Last week, we discussed a US court ruling that may affect our costs in using the internet and concluded that it is actually the power play between content providers (Netflix, Youtube, etc) and retail service providers (RSPs) like Verizon that will lead to an increase in costs.

What moderates these RSP behaviours is not net neutrality regulations. It is even-handed competition.
The Court ruled in favour of Verizon, the world’s second largest telecommunications company, and against the Federal Communications Commission (FCC).  The effect was to take away net neutrality protections opening the door to Retail Service Providers (RSPs) deciding what data can and cannot be sent over their networks, and who can and cannot send it.

net-neutrality2There will be a reason that Verizon took the FCC to Court.  Verizon says that “The court’s decision will allow more room for innovation,” and “Consumers will have more choices to determine for themselves how they access and experience the internet.”

Of course, greater consumer choice is a good thing, but it tends to be more available to those who can afford to pay the costs of making choice available.

For example, the burgeoning demand for streaming video is leading to the need for increased bandwidth (Mega Bytes) and faster speeds (Mega bits per second).

RSPs will have two choices to handle this demand.

First is to invest capital to upgrade their networks and to charge customers and/or content providers more to deliver the video.

The second choice is to not invest and then either refuse to accept video or limit the speed that it is delivered at so that other services delivered over the same network, are not compromised.

The first choice, investing in their network, is dependent on the return on investment that can be achieved in a competitive environment.  The second choice contravenes net neutrality principles.

One point to take from this is that conforming to net neutrality rules, may require RSPs to make investments in their network with consequence that cash rich RSPs will gain a competitive advantage over cash poor telcos.

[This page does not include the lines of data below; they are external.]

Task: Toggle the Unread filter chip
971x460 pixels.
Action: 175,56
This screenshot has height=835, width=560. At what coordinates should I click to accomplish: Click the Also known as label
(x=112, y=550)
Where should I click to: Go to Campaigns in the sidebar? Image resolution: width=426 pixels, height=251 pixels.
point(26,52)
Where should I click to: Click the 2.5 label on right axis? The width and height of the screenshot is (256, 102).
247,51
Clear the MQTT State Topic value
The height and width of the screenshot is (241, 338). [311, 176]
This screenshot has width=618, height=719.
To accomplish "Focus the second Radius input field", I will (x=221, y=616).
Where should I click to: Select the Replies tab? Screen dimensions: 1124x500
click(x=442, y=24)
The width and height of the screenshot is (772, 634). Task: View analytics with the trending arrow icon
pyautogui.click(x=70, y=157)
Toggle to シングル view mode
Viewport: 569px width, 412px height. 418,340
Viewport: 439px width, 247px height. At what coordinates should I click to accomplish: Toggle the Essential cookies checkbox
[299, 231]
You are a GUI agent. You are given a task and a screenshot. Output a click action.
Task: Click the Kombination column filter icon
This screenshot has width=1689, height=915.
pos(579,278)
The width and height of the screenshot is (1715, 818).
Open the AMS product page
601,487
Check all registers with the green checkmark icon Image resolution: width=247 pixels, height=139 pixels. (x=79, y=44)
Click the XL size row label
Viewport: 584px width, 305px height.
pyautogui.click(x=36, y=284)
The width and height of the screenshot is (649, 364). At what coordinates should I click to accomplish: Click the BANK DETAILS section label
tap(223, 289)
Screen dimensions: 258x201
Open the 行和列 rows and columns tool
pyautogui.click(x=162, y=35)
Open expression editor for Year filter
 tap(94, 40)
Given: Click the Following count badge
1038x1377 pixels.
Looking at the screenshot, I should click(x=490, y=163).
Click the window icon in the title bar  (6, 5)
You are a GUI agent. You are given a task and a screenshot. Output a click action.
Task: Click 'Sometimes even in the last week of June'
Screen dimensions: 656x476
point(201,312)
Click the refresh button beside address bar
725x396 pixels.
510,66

This is likely to reduce competition and innovation.  Which would be a reason for Verizon taking the court action.

The sincerity of Verizon’s stance needs to be considered against the recent history of our own telecommunications industry.  It was only six years ago that the market dominance of Telecom NZ was removed when regulators required it to operationally separate.   That dominance was blamed for a lack of innovation and investment in our telecommunications services.

What moderates these RSP behaviours is not net neutrality regulations.  It is even-handed competition.

Which is working well in urban areas.  There we have price-differentiated services based on copper and fibre technologies.  Want to download more videos?  Just pay a little extra and move up to the next data plan.

People in rural areas are not so lucky.  For us, the market has failed to deliver the competition benefits that our urban cousins enjoy.  We pay at least twice the price for half the speed.  Low data caps and high overage means that we cannot indulge in a lot of video streaming and High Definition video is not really practical.

So do we need regulations such as the FCC’s Open internet Orders in New Zealand?

I would argue yes and no.

No for markets where competition is strong.

Yes for markets where competition has failed to deliver equitable services.